The college also employs British university students either from the University of Kent or from Canterbury Christ Church University as conversation teachers. Students from Dartford Grammar School are also employed there as they have a pact of friendship with Shumei University. Their role is to socialise with the college's students by offering one-to-one conversation classes to enhance fluency in spoken English and to introduce them to various aspects of British society, typically through their own cultural and sporting interest groups. In exchange for the service they provide, conversation teachers receive free board and lodging at Chaucer College. They are expected to conform to the college's rules, which can appear to be quite stringent (it should, however, be noted that young people in Japan are not legally adults until the age of 20).

== Academic profile ==
The group follows the Japanese academic year, running from April to February. During the first semester, Chaucer College welcomes Shumei University first-year students from four faculties:

- The Faculty of Management and Administration
- The Faculty of English & Information Technology
- The Faculty of Tourism and Business
- The Faculty of Teacher Education (English major)

Their programme consists of a combination of intensive study of the English language, combined with preparatory work on the subjects that will form the major component of their Shumei University degree. Teacher Education students also undertake a programme of visits to local partner schools to observe UK teaching methods. Students reside in the purpose-built accommodation on the Chaucer campus, but most include a period of homestay with a local family in their programme.

During the second semester, Chaucer, like Kingsgate, welcomes successive contingents of Shumei High School students visiting the UK. Junior high school students (age 14–15) come for two weeks, senior high school students (age 16–17) for four weeks. The latter also include a period of homestay in their programme.

During the Japanese university vacation (February–April), Chaucer hosts a four-week vacation programme for Shumei Teacher Education Faculty students whose major is not English. During this course, the students have the opportunity to visit both local and continental schools (France and Germany).

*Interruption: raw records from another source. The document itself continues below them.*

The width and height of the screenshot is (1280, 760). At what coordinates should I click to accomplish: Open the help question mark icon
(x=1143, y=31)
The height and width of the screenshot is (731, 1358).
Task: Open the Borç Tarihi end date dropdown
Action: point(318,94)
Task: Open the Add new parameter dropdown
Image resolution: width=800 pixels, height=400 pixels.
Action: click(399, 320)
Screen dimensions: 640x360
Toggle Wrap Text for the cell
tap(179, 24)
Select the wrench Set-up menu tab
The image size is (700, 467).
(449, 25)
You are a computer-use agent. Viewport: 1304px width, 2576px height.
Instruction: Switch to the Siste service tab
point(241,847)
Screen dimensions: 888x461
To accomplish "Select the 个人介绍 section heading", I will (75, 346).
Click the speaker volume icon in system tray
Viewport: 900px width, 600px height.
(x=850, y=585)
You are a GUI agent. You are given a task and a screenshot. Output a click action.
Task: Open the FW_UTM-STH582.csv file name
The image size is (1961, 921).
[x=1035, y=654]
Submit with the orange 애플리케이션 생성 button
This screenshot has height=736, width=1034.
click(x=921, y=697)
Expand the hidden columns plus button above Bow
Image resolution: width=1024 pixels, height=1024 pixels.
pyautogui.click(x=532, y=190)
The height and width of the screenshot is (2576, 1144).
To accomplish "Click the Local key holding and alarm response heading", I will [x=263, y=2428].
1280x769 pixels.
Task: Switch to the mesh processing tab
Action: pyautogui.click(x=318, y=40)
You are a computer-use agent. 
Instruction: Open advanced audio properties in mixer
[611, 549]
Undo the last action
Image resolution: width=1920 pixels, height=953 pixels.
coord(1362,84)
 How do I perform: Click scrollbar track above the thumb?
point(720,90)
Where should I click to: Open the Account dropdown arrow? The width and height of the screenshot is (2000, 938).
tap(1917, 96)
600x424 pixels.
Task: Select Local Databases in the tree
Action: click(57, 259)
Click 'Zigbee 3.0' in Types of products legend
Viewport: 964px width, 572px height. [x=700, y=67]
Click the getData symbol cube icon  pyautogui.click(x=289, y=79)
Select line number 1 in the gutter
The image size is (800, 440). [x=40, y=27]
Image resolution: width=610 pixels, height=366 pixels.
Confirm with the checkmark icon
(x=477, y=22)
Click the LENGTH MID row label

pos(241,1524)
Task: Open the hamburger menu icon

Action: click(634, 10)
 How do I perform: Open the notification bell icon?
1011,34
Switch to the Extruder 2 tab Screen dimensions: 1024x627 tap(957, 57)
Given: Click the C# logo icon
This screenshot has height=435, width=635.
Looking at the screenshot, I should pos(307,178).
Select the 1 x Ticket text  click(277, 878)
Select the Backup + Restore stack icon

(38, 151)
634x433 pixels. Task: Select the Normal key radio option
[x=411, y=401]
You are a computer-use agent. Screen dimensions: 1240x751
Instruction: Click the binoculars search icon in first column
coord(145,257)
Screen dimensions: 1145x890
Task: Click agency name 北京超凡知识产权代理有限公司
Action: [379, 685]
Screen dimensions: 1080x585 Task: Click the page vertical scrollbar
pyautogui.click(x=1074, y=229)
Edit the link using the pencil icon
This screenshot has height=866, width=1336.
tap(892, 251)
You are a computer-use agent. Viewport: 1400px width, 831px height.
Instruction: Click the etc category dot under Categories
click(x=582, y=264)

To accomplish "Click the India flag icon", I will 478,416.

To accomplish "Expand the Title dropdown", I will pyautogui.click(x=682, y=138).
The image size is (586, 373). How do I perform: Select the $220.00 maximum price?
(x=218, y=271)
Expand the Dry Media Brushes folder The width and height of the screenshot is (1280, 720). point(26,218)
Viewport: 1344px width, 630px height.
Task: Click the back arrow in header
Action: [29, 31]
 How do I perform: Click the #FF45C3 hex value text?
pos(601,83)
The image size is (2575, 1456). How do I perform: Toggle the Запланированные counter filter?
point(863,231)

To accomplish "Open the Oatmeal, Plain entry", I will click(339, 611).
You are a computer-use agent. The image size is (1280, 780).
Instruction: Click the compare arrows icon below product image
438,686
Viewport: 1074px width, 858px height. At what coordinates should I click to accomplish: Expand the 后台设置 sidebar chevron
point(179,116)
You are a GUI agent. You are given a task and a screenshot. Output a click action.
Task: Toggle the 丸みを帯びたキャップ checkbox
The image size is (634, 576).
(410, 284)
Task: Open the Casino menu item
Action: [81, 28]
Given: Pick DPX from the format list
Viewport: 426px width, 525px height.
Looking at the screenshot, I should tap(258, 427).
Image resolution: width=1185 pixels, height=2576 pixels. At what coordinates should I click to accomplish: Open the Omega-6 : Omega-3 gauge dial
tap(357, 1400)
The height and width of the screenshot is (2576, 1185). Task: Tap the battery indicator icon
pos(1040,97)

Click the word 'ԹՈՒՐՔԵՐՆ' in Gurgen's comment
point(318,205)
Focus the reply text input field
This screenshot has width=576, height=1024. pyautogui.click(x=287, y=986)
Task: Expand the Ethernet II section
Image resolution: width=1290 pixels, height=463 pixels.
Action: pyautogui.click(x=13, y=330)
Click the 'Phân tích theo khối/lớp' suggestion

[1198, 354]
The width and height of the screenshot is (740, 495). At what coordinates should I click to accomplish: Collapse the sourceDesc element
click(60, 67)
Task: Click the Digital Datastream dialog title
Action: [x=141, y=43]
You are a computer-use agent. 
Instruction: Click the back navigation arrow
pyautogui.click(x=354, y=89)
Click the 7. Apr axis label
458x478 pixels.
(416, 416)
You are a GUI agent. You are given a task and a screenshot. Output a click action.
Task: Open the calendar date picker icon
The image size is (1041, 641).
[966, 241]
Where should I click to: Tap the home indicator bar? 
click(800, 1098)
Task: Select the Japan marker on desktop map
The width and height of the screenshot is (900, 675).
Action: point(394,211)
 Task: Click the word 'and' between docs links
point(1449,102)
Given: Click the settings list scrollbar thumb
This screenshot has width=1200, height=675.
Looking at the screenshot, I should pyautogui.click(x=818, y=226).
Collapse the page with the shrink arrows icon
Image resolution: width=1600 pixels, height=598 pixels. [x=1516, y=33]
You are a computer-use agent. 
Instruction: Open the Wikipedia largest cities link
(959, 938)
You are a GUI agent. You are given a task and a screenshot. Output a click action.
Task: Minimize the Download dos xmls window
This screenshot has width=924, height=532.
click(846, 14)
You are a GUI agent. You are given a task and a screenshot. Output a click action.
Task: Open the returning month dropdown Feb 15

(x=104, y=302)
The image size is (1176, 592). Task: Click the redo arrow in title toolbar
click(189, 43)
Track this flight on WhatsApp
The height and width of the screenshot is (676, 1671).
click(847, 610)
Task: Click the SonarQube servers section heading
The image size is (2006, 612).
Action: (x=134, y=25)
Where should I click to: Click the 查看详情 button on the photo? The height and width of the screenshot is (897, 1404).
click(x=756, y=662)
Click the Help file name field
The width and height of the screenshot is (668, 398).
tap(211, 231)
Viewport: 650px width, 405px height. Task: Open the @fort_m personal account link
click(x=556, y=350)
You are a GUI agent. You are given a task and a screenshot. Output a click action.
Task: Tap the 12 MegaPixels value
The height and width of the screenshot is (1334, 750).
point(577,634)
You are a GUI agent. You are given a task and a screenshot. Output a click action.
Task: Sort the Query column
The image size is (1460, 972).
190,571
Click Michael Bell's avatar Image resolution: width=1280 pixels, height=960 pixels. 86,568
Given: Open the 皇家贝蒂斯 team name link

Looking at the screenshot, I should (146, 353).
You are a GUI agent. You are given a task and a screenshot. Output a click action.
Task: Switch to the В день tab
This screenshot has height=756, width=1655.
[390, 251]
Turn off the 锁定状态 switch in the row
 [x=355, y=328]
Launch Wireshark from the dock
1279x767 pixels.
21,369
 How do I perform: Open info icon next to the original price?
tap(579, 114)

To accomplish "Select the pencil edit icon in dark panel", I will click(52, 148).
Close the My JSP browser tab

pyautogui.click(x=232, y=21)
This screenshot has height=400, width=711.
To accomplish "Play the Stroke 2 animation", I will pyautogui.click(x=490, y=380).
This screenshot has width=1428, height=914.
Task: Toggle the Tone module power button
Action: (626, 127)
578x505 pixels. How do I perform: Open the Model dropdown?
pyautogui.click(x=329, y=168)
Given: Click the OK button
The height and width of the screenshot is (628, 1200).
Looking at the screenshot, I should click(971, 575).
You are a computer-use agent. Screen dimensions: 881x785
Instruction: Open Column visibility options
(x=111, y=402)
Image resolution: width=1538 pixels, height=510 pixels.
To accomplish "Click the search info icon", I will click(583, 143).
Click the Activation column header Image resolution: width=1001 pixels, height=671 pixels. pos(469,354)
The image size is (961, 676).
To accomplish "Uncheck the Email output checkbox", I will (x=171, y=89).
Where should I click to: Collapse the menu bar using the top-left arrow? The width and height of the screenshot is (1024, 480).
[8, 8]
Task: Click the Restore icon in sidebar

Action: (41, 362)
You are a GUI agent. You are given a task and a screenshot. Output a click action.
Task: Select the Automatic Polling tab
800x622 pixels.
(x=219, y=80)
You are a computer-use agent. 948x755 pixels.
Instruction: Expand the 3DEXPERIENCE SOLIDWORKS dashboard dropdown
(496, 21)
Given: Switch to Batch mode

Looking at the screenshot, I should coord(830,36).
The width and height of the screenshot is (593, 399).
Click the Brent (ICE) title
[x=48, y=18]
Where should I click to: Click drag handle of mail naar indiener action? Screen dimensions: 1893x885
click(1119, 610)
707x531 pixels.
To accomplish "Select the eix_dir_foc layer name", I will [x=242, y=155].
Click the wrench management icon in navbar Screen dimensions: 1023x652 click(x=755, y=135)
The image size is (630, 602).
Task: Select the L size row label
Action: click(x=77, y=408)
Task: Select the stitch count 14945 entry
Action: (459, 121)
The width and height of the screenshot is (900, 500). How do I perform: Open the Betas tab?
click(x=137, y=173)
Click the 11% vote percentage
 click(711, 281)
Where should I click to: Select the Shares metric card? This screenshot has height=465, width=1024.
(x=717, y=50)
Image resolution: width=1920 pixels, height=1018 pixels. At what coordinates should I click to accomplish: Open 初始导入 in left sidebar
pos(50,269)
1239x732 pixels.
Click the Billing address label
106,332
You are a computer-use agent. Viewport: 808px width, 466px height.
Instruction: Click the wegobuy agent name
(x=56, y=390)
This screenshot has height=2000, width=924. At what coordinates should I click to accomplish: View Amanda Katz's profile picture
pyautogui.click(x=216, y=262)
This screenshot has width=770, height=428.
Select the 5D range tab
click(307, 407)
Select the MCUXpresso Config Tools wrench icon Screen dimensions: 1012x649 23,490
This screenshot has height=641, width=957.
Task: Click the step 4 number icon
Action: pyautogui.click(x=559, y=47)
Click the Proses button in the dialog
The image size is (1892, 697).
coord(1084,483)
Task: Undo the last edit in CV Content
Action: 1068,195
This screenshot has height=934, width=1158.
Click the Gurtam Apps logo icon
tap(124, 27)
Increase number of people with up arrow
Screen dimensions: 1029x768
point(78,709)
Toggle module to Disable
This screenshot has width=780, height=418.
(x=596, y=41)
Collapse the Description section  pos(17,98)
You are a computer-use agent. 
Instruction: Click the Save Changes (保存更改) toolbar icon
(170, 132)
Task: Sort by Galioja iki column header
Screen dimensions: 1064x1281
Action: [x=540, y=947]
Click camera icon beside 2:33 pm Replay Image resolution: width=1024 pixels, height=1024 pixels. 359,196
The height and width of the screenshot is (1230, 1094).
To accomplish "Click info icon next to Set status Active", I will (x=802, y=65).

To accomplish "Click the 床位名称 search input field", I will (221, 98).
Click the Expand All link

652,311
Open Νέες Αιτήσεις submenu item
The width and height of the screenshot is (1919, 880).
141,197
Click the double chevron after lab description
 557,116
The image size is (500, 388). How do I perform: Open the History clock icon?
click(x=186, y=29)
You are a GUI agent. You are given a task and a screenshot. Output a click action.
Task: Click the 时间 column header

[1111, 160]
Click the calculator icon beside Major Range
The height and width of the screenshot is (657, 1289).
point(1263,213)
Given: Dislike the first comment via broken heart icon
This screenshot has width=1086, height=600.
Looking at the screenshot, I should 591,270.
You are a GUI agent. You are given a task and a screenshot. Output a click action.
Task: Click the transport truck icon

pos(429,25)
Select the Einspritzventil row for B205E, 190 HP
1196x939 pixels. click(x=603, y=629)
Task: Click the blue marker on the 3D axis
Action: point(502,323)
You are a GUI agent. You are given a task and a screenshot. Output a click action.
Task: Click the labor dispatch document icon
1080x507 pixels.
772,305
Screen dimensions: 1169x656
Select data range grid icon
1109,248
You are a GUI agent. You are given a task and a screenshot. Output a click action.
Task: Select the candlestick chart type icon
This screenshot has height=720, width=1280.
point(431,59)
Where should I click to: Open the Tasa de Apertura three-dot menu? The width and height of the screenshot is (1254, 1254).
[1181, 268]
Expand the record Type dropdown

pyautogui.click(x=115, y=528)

In a new venture, the college uses its considerable expertise to offer a variety of English language courses to individuals and groups seeking to improve their English and develop international exchanges at both its campuses. Courses currently last from between one and four weeks.

== Student life ==
The Chaucer College group is a registered charity. The Charities Act (2006) stipulates that registered charities should demonstrate "public benefit". In accordance with this expectation, the college's students engage in a variety of activities, including participation in local cultural festivals and an extensive community volunteering programme. Open Days or Open Evenings are held regularly, and the colleges also offer accommodation and conference facilities to other local organisations. Students also visit local schools as "cultural ambassadors" for Japan and vice versa.